Wobei, um die Natur geht es auf „The Abyssal Plain“ inhaltlich ja schon. Diesen Inhalt bemerkt man allerdings erst beim Blick aufs beigelegte Textblatt. Ohne dessen Kontext könnte man meinen, hier versuchen einfach ein paar vollkommen irre Kultmitglieder auf Speed, einen besonders degenerierten großen Alten von Lovecraft aus den Tiefen heraufzubeschwören. Statt dem kosmischen Horror des streitbaren Autors widmen sich DRYAD allerdings deutlich realeren Schrecken; insbesondere der Ausbeutung und Zerstörung der Weltmeere durch den Menschen, aber auch den so gruseligen wie faszinierenden Lebensformen, die am tiefsten Punkt des Meeresbodens allen Widrigkeiten zum Trotz kreuchen, fleuchen und florieren.

Diese können einem schließlich auch ganz ohne Howard Phillips Gruselmythos einen Schauer über den Rücken jagen, wozu der gewählte musikalische Ansatz durchaus passt. Die Grundlage bildet hektischer, ausgesprochen roh belassener Black Metal im Lofi-Gewand, angereichert mit einem Schuss Death Metal und Punk. Dazu kreischt sich Gitarristin und Frontfrau Claire Nunez teils nah an der Schmerzgrenze die Seele aus dem Leib; zwar werden zwischendurch auch mal ein paar heisere Growls eingeschoben, Texte lassen sich dabei allerdings wie gesagt nur erahnen.

Das kakophone, immer wieder von hyperaktiven Rhythmen und schaurigen Keyboards durchzogene Geschrote sorgt in Verbindung mit dem unseligen Stakkato-Gekeife für eine unwirkliche, beklemmende und irgendwie stressige Atmosphäre. Diese wird durch schaurige Ambient-Interludes, die auch gut aus einem 80er-Jahre-Horrorstreifen stammen könnten, noch befeuert.

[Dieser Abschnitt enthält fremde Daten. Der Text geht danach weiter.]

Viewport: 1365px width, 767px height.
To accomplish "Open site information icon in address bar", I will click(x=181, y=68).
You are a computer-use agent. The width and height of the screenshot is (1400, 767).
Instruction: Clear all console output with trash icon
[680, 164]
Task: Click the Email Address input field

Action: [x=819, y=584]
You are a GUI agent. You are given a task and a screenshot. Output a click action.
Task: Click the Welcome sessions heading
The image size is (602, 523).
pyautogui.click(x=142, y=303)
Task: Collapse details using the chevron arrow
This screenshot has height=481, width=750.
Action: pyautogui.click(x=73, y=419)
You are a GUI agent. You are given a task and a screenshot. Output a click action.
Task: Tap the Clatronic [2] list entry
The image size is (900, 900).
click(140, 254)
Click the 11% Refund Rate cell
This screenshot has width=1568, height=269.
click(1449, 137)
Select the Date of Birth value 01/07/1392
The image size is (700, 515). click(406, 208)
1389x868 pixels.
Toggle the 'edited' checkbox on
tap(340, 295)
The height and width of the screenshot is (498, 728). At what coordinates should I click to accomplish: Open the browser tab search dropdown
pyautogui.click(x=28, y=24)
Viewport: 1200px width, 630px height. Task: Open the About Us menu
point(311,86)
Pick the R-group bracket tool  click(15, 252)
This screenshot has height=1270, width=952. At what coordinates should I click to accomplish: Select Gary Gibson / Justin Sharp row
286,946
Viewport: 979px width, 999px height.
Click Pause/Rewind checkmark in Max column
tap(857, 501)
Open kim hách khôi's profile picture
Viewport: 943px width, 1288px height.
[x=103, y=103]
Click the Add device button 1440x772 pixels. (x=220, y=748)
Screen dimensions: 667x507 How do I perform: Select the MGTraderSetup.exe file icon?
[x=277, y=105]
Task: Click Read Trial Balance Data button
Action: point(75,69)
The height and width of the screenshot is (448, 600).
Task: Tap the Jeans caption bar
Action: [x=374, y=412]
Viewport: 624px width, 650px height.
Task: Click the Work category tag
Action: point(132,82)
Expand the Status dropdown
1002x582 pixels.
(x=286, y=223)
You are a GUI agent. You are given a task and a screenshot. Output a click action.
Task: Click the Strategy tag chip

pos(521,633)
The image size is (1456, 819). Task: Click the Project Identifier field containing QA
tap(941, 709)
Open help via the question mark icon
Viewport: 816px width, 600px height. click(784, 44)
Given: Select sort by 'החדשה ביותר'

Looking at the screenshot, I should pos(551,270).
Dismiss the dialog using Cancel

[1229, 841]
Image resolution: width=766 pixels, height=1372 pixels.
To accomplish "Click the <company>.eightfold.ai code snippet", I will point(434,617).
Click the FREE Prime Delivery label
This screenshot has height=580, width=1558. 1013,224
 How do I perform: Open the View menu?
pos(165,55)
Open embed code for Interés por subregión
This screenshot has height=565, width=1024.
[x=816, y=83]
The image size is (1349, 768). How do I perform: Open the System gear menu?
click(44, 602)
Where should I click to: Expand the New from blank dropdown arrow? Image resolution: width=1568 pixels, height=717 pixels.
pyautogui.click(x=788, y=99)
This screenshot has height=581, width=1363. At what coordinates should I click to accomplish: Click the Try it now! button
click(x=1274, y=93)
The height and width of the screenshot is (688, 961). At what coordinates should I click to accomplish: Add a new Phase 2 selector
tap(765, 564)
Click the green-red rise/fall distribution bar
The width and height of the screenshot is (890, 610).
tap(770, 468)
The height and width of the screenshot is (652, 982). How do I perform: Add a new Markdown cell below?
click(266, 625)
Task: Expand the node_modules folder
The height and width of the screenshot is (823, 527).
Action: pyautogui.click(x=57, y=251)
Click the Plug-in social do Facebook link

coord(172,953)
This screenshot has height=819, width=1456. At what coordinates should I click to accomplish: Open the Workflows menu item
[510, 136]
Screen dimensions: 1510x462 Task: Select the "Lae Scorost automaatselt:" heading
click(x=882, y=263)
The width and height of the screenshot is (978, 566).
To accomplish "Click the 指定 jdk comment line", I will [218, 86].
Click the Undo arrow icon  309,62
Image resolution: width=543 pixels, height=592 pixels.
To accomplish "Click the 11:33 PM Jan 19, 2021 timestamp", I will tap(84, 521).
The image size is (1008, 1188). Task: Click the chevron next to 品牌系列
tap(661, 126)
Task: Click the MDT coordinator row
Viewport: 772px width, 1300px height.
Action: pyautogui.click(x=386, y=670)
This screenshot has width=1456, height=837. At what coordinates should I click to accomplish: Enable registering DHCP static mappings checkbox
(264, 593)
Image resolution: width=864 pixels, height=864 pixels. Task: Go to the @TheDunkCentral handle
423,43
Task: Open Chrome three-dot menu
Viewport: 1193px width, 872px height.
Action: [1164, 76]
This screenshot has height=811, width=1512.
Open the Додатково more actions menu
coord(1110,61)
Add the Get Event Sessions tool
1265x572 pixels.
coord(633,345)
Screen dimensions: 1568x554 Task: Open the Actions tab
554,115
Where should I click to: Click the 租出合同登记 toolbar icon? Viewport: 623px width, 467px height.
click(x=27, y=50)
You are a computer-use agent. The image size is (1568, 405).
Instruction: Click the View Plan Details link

Ein verstörender und etwas anstrengender Tauchgang

Allerdings schießen die Amis beizeiten auch ein wenig übers Ziel hinaus, denn zum Teil hat grade die vokale Darbietung das Potenzial, hart auf den Zeiger zu gehen. Etwa bei „Loki’s Castle“, wo man unweigerlich an einen tollwütigen, wild um sich beißenden Chihuahua denken muss. Auch verlassen sich DRYAD über die volle Spieldauer ein wenig zu sehr auf das am Anfang des Albums mit „Bottomfeeder“ und „Brine Pool Aberration“ etablierte Schema. So täuschen z. B. „Pompeii Worm“ oder der Titeltrack eine melodische Verschnaufpause an, verfallen dann aber doch schnell wieder in chaotische Hexentanz-Raserei.

Das hat irgendwo etwas Hypnotisches, am Ende von „The Abyssal Plain“ hat man aber dennoch das Gefühl, den ein oder anderen Track mehrfach gehört zu haben. So bieten vor allem die Interludes kurze Atempausen und etwas mehr Abwechslung im wahnsinnige Reigen. Nichtsdestotrotz können DRYAD mit Atmosphäre punkten und den Adrenalinpegel zwischenzeitlich ganz schön in die Höhe schießen lassen. Nur ob dies tatsächlich auch von einem angenehmen Hörerlebnis auf Albumlänge zeugt, hängt stark vom persönlichen Blickwinkel ab.

Findet man sich jedenfalls tatsächlich irgendwann mal bei einem Tiefsee-Tauchgang wieder, so sollte man es wohl tunlichst vermeiden, dabei „The Abyssal Plain“ aufzulegen. Sonst könnten die Nerven möglicherweise mit einem durchgehen und man versucht, das U-Boot schreiend durchs Bullauge zu verlassen.